A recent example of this is the Robinhood scandal that occurred in mid-2021. Essentially, people came together and all wanted to buy the same stock. However, Robinhood ended up restricting buying, citing issues with volatile stock and regulatory agreements. As a result, they ended up paying $70 million dollars in fines for system outages and misleading customers. And individual customers were left feeling robbed. This was partially the result of centralization and Robinhood having full control over the platform as well as enforcing the digital agreement.

Zak Ayesh Presenting on Chainlink
and Decentralized Smart Contracts

Zak Ayesh, a developer advocate at Chainlink recently came to Duke to talk about decentralized Smart Contracts that could solve many of the problems with current centralized digital agreements and traditional paper contracts as well. 

What makes smart contracts unique is that they programmatically implement a series of if-then rules without the need for a third-party human interaction. While currently these are primarily being used on blockchains, they were actually created by computer scientist Nick Szabo in 1994. Most smart contracts now run on blockchains because it allows them to remain decentralized and transparent. If unfamiliar with blockchain refer to my previous article here. 
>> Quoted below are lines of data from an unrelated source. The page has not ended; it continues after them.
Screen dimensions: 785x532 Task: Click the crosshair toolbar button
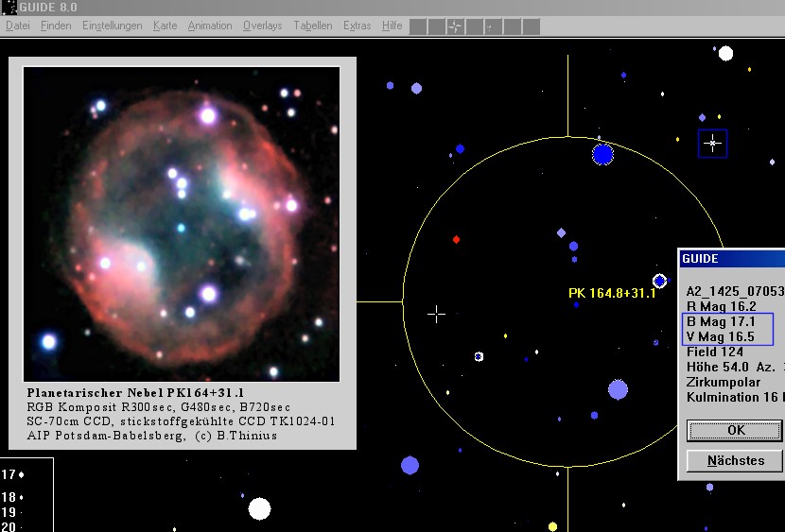pyautogui.click(x=455, y=26)
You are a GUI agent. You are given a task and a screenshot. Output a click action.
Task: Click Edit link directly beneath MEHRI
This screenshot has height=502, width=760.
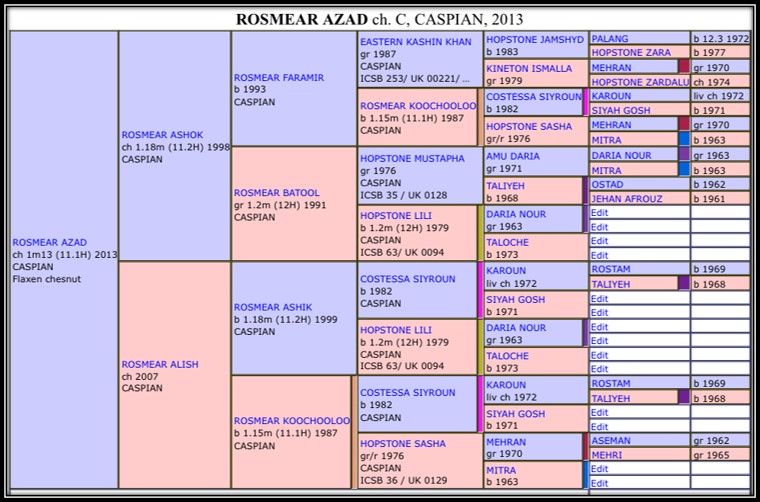[599, 469]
Smart contracts are self-executing contracts with the terms of the agreement being directly written into computer code.

Zak Ayesh

There are several benefits to decentralized contracts. The first is transparency. Because every action on a blockchain is recorded and publicly available, the enforcement of smart contracts is unavoidably built-in. Next is trust minimization and guaranteed execution. With smart contracts, there is reduced counterparty risk — that’s the probability one party involved in a transaction or agreement might default on its contractual obligation because neither party has control of the agreement’s execution or enforcement. Lastly, they are more efficient due to automation. Operating on blockchains allows for cheaper and more frictionless transactions than traditional alternatives. For instance, the complexities of cross-border remittances involving multiple jurisdictions and sets of legal compliances can be simplified through coded automation in smart contracts.

Dr. Campbell Harvey, a J. Paul Sticht Professor of International Business at Fuqua, has done considerable research on smart contracts as well, culminating in the publication of a book, DeFi and the Future of Finance which was released in the fall of 2021.
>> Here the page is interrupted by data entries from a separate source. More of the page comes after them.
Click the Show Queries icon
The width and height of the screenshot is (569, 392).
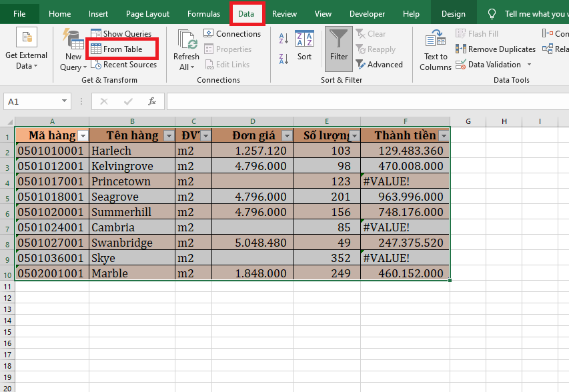coord(96,33)
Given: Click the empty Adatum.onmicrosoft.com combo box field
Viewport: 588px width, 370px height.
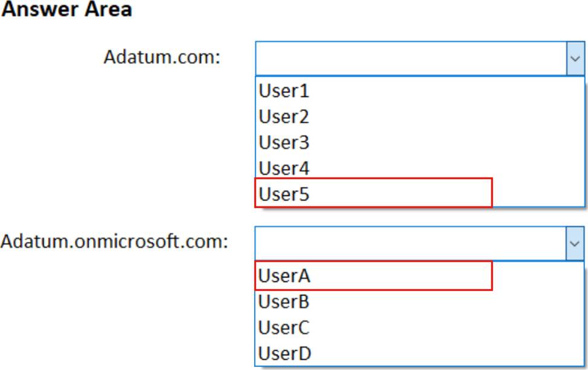Looking at the screenshot, I should pos(411,243).
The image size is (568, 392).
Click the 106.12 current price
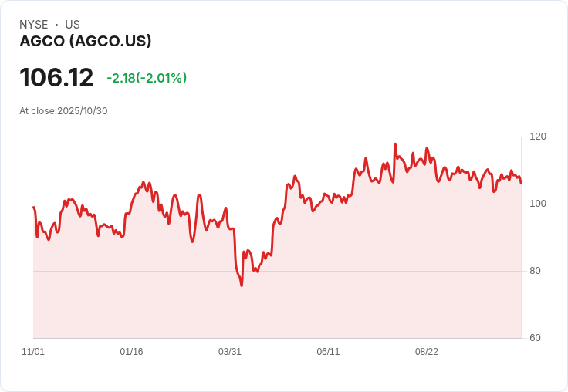pyautogui.click(x=56, y=77)
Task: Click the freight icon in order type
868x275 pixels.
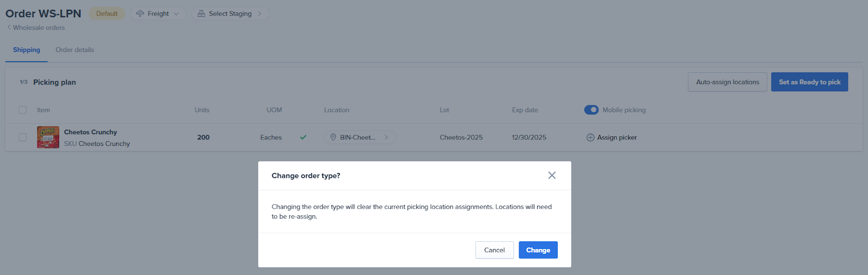Action: point(141,14)
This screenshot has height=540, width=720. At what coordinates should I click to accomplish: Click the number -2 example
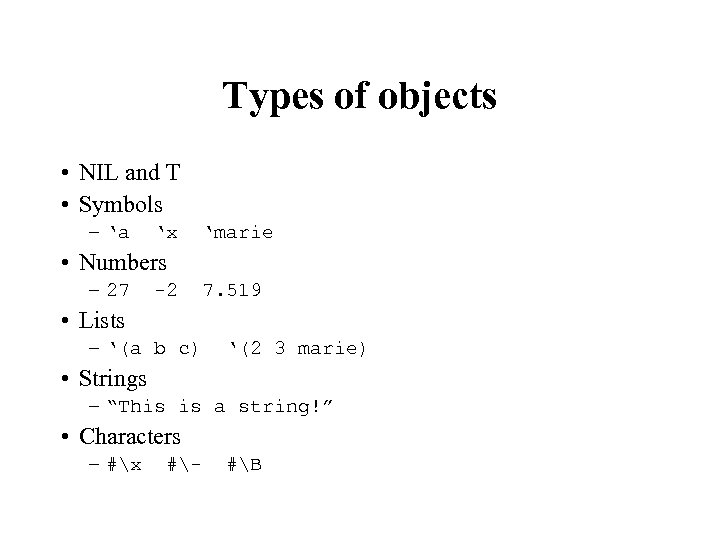click(166, 291)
In the book, Dr. Harvey explores the role smart contracts play in decentralized finance and how Ethereum and other smart contract platforms give rise to the ability for decentralized application or dApp. Additionally, smart contracts can only exist as long as the chain or platform they live on exists. However, because these platforms are decentralized, they remove the need for a third party to mediate the agreement. Harvey quickly realized how beneficial this could be in finance, specifically decentralized finance or DeFi where third-party companies, like banks, mediate agreements at a high price.  

“Because it costs no more at an organization level to provide services to a customer with $100 or $100 million in assets, DeFi proponents believe that all meaningful financial infrastructure will be replaced by smart contracts which can provide more value to a larger group of users,” Harvey explains in the book

Beyond improving efficiency, this also creates greater accessibility to financial services. Smart contracts provide a foundation for DeFi by eliminating the middleman through publicly traceable coded agreements. However, the transition will not be completely seamless and Harvey also investigates the risks associated with smart contracts and advancements that need to be made for them to be fully scalable.

Ultimately, there is a smart contract connectivity problem. Essentially, smart contracts are unable to connect with external systems, data feeds, application programming interfaces (APIs), existing payment systems, or any other off-chain resource on their own. This is something called the Oracle Problem which Chainlink is looking to solve.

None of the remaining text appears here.